Firstly, it is unclear from the public information released whether the process will actually make a profit. The revenue figures for the Skyonic unit are predictions and are dependent on the markets that the products (sodium biocarbonate, hydrogen and chlorine) will be sold into. Skyonic CEO and founder, Joe Jones, has said in interview that the sodium-based product market by itself could only support 200 - 250 plants worldwide using this process. Worldwide there are over 2000 integrated cement plants. Since Jones is selling his technology his market prediction might well be optimistic. It is also uncertain how existing sodium biocarbonate producers will react to this new source of competition.

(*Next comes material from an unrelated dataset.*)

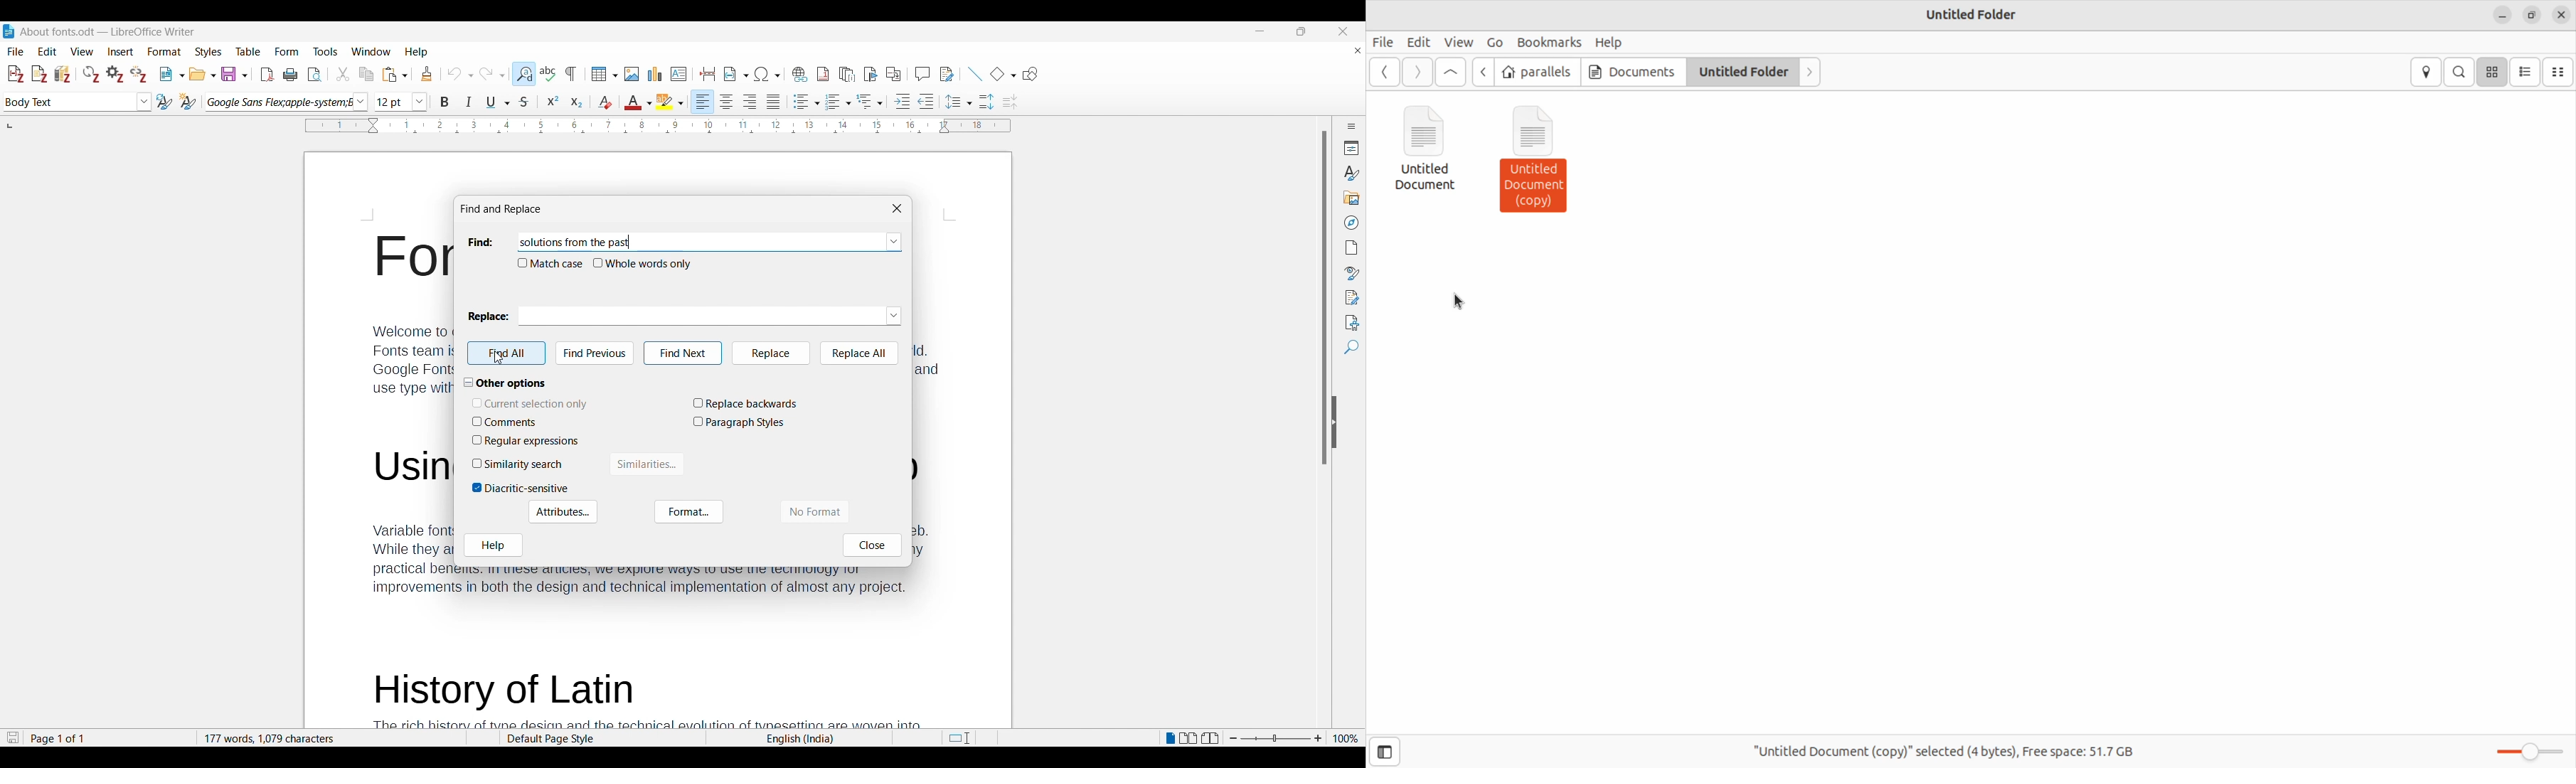 This screenshot has width=2576, height=784. What do you see at coordinates (13, 738) in the screenshot?
I see `Indicates document modification` at bounding box center [13, 738].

Secondly, Skyonic is hoping to push the cost of carbon capture down to US$20/t. Carbon dioxide (CO2) capture and transportation varies between industries depending on the purity and concentration of the by-product. For example, in 2011 the US Energy Information Administration estimated the cost for CO2 capture to range from US$36.10/t for coal and biomass-to-liquids conversion up to US$81.08/t for cement plants. The difference being that capturing CO2 from cement plant flue gas emissions requires more cleaning or scrubbing of other unwanted chemicals such as mercury.
With these limitations in mind, Skyonic is placing itself in competition with the existing flue gas scrubbing market rather than the carbon capture market, since the level of CO2 removal can be scaled to local legislation. Plus, SOx, NO2, mercury and other heavy metals can be removed in the process.

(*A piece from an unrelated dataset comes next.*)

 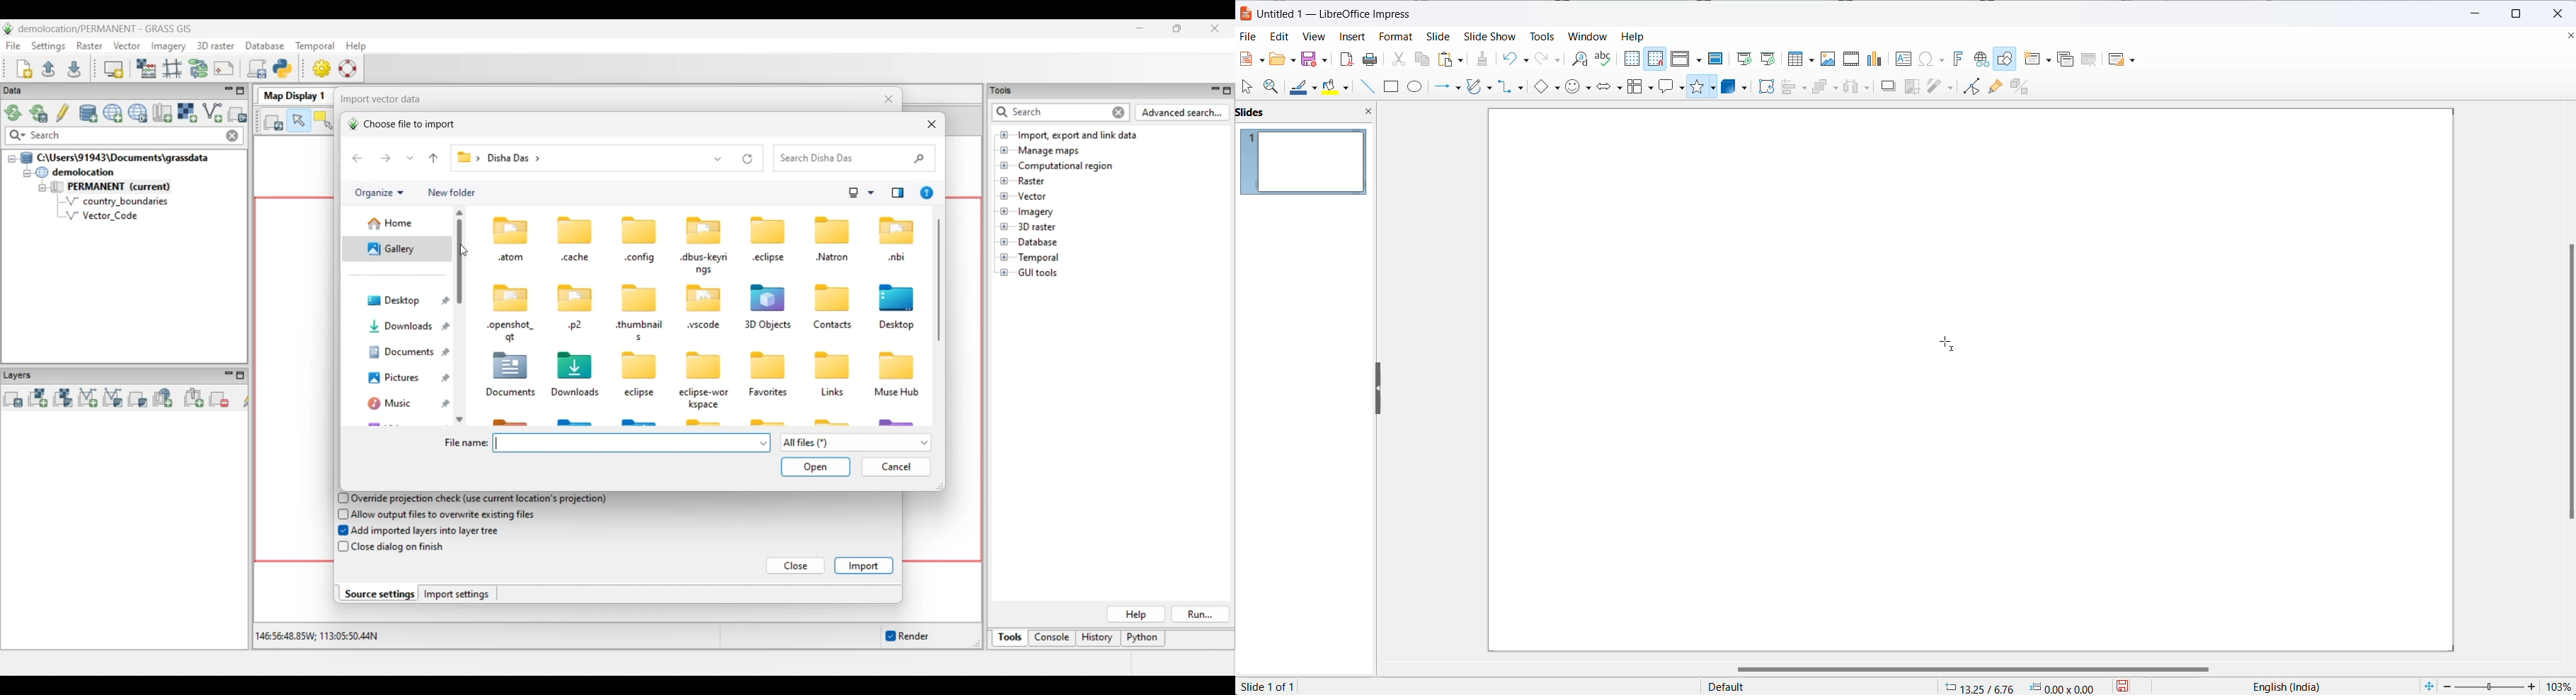 What do you see at coordinates (1970, 88) in the screenshot?
I see `show toggle edit mode` at bounding box center [1970, 88].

Back on carbon capture, Skyonic is securing finance for a process it calls Skycycle, which will produce calcium-based products from CO2, with a pilot plant planned at Capitol Aggregates for late 2015. This puts Skyonic back amongst several other pilot projects that are running around the world.
Taiwan Cement and the Industrial Technology Research Institute inaugurated their calcium looping project pilot in mid-2013. It was last reported to have a CO2 capture rate of 1t/hr.
The Norcem cement plant in Brevik, Norway started in early 2014 to test and compare four different types of post-combustion carbon capture technologies at its pilot unit. These are Aker Solutions Amine Technology, RTI Solid Sorbent Technology, DNV GL/ NTNU/ Yodfat Engineers Membrane Technology and Alstom Power Regenerative Calcium Cycle. The project in conjunction with HeidelbergCement and the European Cement Research Academy (ECRA) is scheduled to run until 2017.
St Marys Cement in St Marys, Canada started its bioreactor pilot project in July 2014. This process uses flue gas to grow algae that can then be used for bio-oil, food, fertiliser and sewage treatment.
If Skyonic is correct then its sodium biocarbonate process in Texas is a strong step towards cutting CO2 emissions in the cement industry. Unfortunately, it looks like it can only be a step since the market won't support large-scale adoption of this technology. Other pilots are in progress but they are unlikely to gather momentum until legislation forces cement producers to adopt these technologies or someone devises a method that pays for the capture cost.